• [SHORT PROBLEM]: Convert the records, beginning with the line that contains "will [x=531, y=114]." and continuing through the last line of the records, into a JSON list of strings with one string per line. Omit blank lines.

----------------

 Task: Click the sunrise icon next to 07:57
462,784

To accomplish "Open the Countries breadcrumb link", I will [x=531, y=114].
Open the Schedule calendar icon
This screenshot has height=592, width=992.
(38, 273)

----------------

• [WRITTEN REPLY]:
[
  "To accomplish \"Open the Countries breadcrumb link\", I will [x=531, y=114].",
  "Open the Schedule calendar icon",
  "This screenshot has height=592, width=992.",
  "(38, 273)"
]